At the start of each year at Forbes, I write a piece in which I make a set of predictions about what will happen in the energy space during the coming 12 months. This year’s piece was headlined, “9 Consequential Energy Predictions For 2024.”
One prediction I made in that piece focused on the likelihood of a big fallout in America’s EV manufacturing industry.
Here’s part of what I wrote:
Non-Tesla automakers will be pressured by investors to scale back EV plans further.
There is no question that consumer demand remains strong for Elon Musk’s Tesla, as evidenced by the company’s strong 2023 results. The question is whether there is enough demand to sustain any other electric vehicle maker in the United States until it can reach real profitability.
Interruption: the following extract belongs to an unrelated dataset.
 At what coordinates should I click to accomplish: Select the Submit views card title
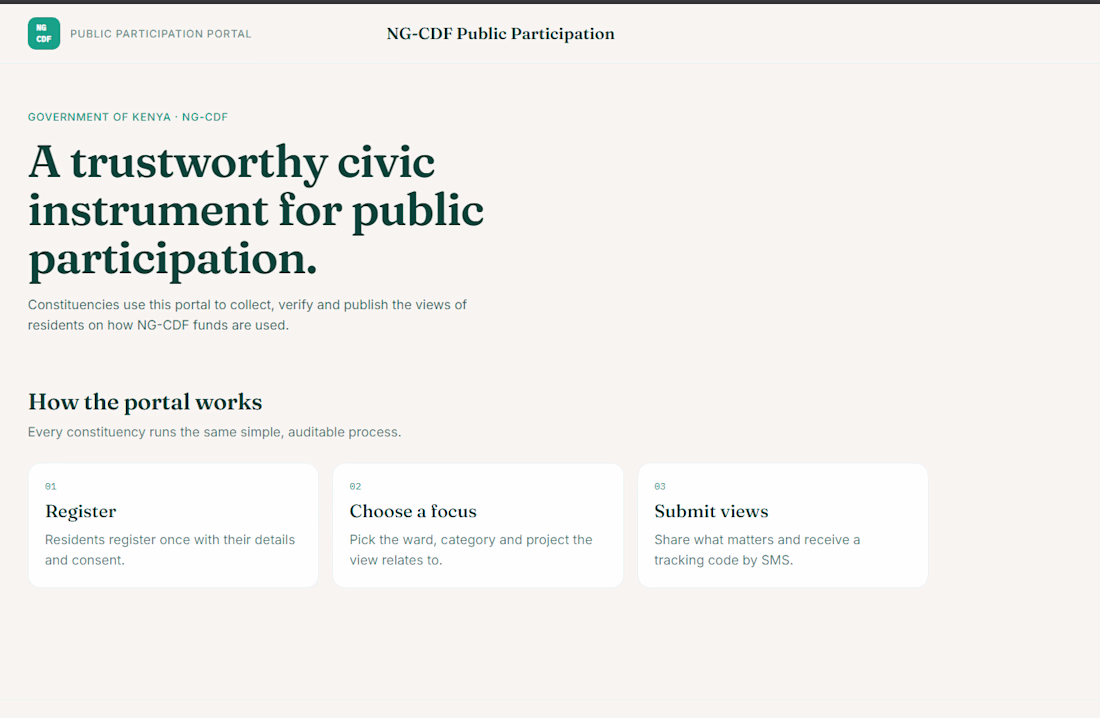point(711,512)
See Rivian and Fisker as examples, along with the big losses sustained by the EV divisions at Ford and GM that led both companies to scale back major EV investment commitments during the 4th quarter of 2023.
[End]
In an episode of the Energy Realities Podcast that same week, I predicted that every pure play EV company operating in the US would either be in bankruptcy or on the brink of it by the end of 2024.
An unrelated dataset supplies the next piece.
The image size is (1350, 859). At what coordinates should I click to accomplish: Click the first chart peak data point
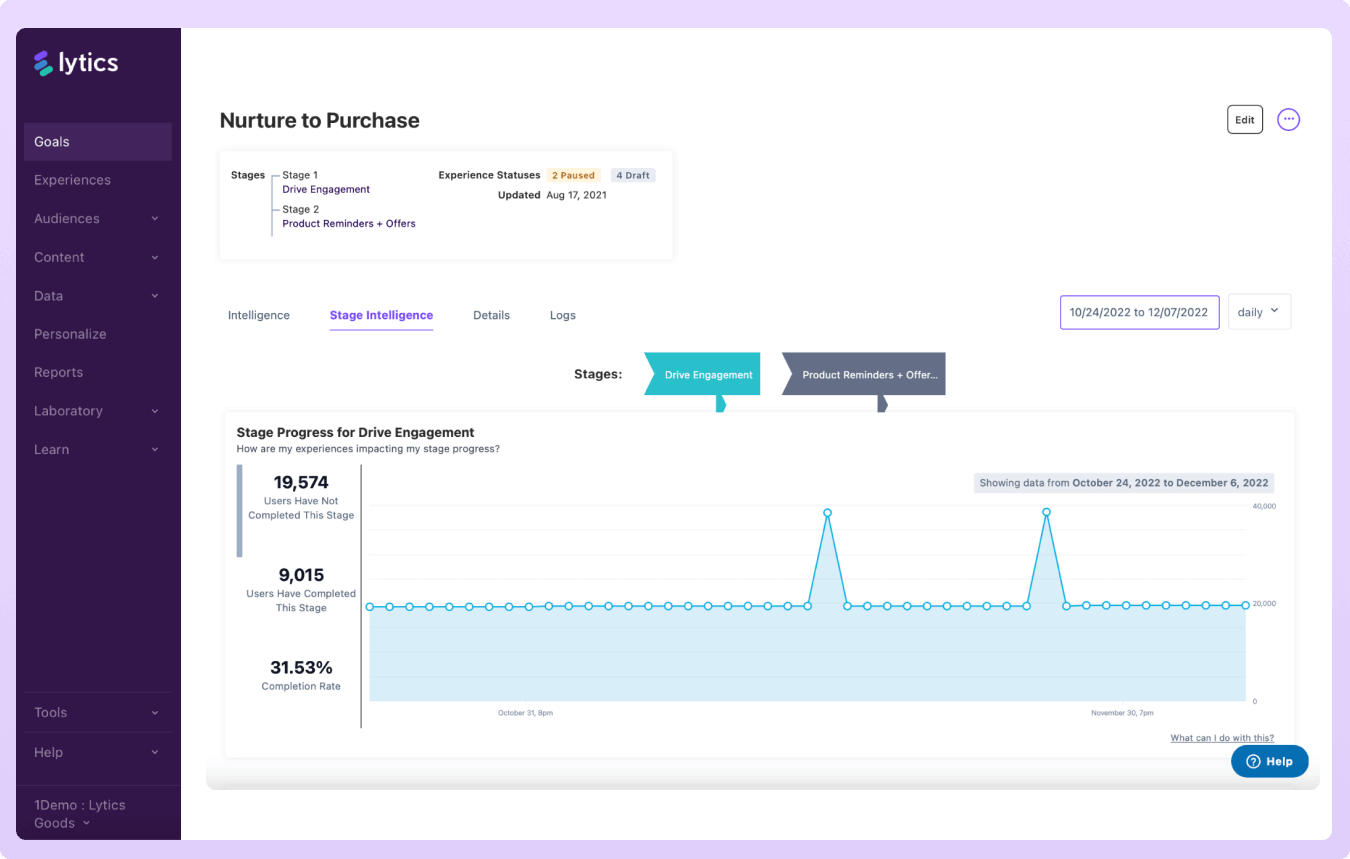827,513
Here’s what happened on Monday:
“Fisker Files for Bankruptcy Protection,” reports ABC News, the second pure play EV maker in the US to do so.
Oh.
A third pure play EV maker, the aforementioned Rivian, “paused” operations earlier this year, no doubt in preparation for a bankruptcy filing of its own.
Oh.
Here’s an excerpt from the ABC story for your reading pleasure:
Electric vehicles grew only 3.3% to nearly 270,000 during the first three months of this year, far below the 47% growth that fueled record sales and a 7.6% market share last year, according to J.D. Power. The slowdown, led by Tesla, confirms automakers’ fears that they moved too quickly to pursue EV buyers. The EV share of total U.S. sales fell to 7.15% in the first quarter.
That has led to huge price cuts and job cuts at leading companies like Tesla.
Another electric startup, Rivian, said this year that it was pausing construction of its $5 billion manufacturing plant in Georgia to speed production and save money.
Lordstown sought bankruptcy protection last summer, as it dealt with funding difficulties.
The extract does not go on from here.